(Bloomberg) --
In 2020 the wave of celebrity-backed booze showed no sign of cresting, from Peyton Manning’s Tennessee whiskey to Bruno Mars’s tropical rum. And let’s not forget Ryan Reynolds’s $610 million sale of Aviation Gin to Diaego Plc.
This year the product attracting big names is alcohol-free.
Connecticut-based Athletic Brewing Co. produces only nonalcoholic (NA) beer and has announced a commanding list of its high-profile backers. It includes pro football stars J.J. Watt and Justin Tuck, Momofuku founder David Chang, and bicycling legend Lance Armstrong, as well as Tom’s Shoes LLC founder Blake Mycoskie.
“It’s cool to have famous athletes and chefs, who might have once made fun of NA beer, get behind it and support it,” says co-founder and Chief Executive Officer Bill Shufelt about the transformation of a category most people consider “a small, penalty-box market.”
The celebrity backers have been invested in Athletic for as long as three years; their involvement in the brand hadn’t previously been announced.
The NA beer category has seen major growth during the pandemic, despite news early on that alcohol consumption jumped. Athletic’s sales grew about 500% in 2020 compared with the previous year, from $2.5 million to about $15 million in revenue.
Last year the overall nonalcoholic beer market grew almost 39%, to around $187 million, according to the market research company IRI. The craft beer segment of the category grew more than 300%, of which Athletic has a 61% market share, said Shufelt in a Jan. 12 interview with Bloomberg Radio.
Shufelt also estimated that because of the popularity of Dry January this year, Athletic’s website traffic is up about 95% compared with December.
Athletic Brewing has a rotating list of over 30 brews, along with three year-round offerings—including the 70-calorie Run Wild IPA and the gluten-free Upside Dawn Golden Ale, which clocks in at 50 calories.
Shufelt sees 2021 as an expansion year. The beers are newly available in Canada, and by the end of the first quarter the brand will also be sold in the U.K., the European Union, and Australia. Based on fourth-quarter sales, he says that doing three times the company’s $15 million revenue “is a reasonable expectation.”
The former trader left Point72 Asset Management in 2017 after six years to start Athletic Brewing.

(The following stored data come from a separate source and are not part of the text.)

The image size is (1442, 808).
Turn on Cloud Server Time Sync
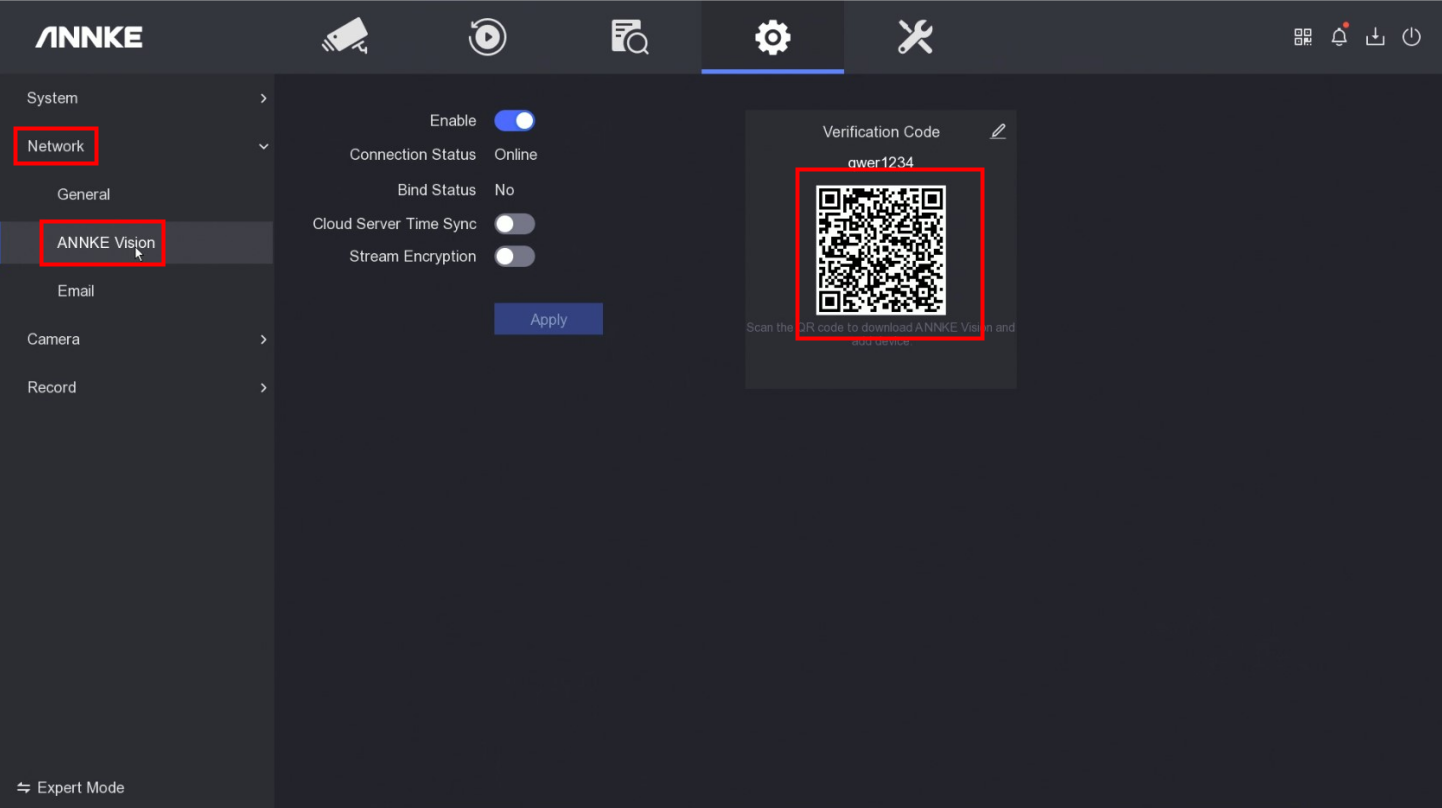[x=515, y=224]
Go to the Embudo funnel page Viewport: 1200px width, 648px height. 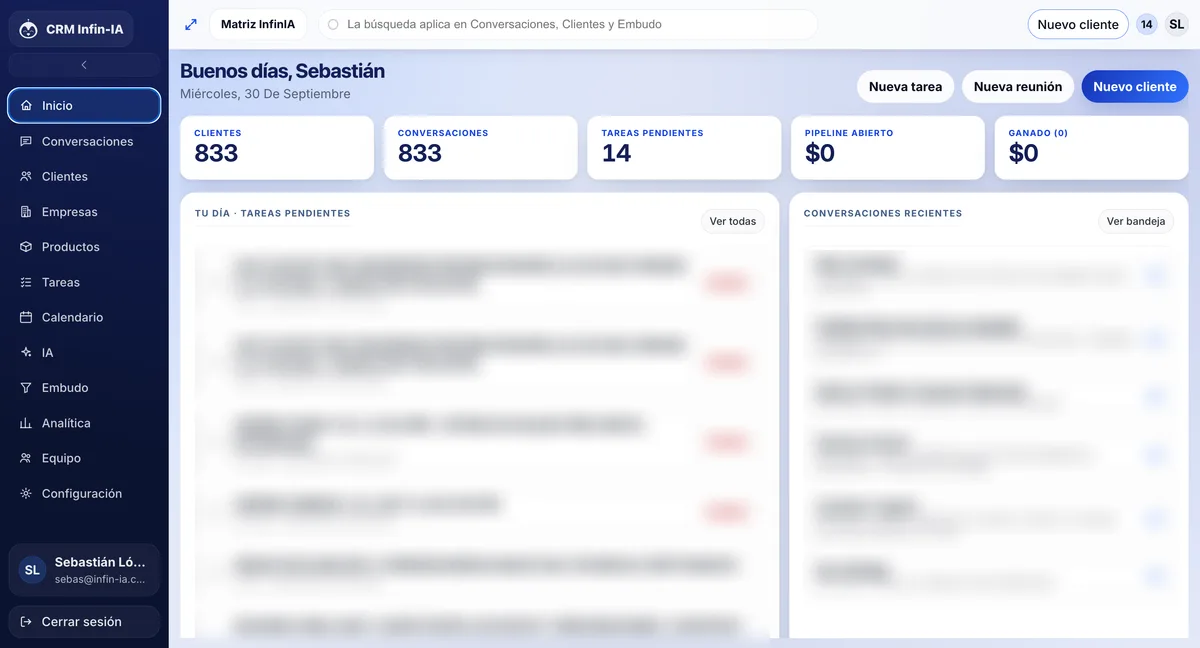(x=84, y=388)
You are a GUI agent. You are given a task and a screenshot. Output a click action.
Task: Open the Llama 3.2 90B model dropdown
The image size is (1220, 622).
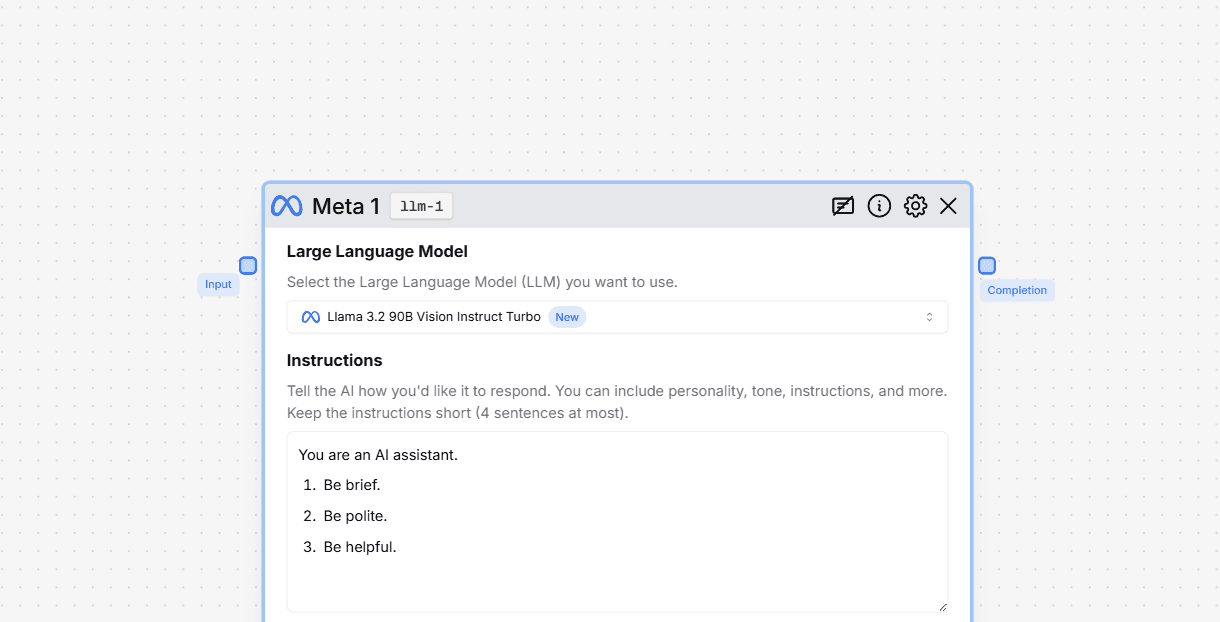[617, 317]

He became interested in nonalcoholic brews in 2013, when he stopped drinking. “At Point72, it’s a performance-based lifestyle. I had to cut out drinking because my day job required me to be on, and I was running ultramarathons on weekends.” Not drinking was, he adds, “an unbelievable life hack.”
Shufelt met his high-profile investors through various avenues. Mycoskie was an early adopter who appreciated the company’s mission-driven point of view. (Athletic donates 2% of its sales to rotating eco-friendly causes, including the maintenance of state parks.)
Watt also saw the value of its brand values. Besides being “an incredible-tasting nonalcoholic beer, they have also shown an immense commitment to philanthropic efforts and protecting the environment,” said the Houston Texans defensive end over email.
The CEO met Tuck, who’s now a vice president at Goldman Sachs Group Inc., through a friend. Likewise, a mutual acquaintance connected Shufelt to Chang, who has a well-documented appreciation for non-fancy beer.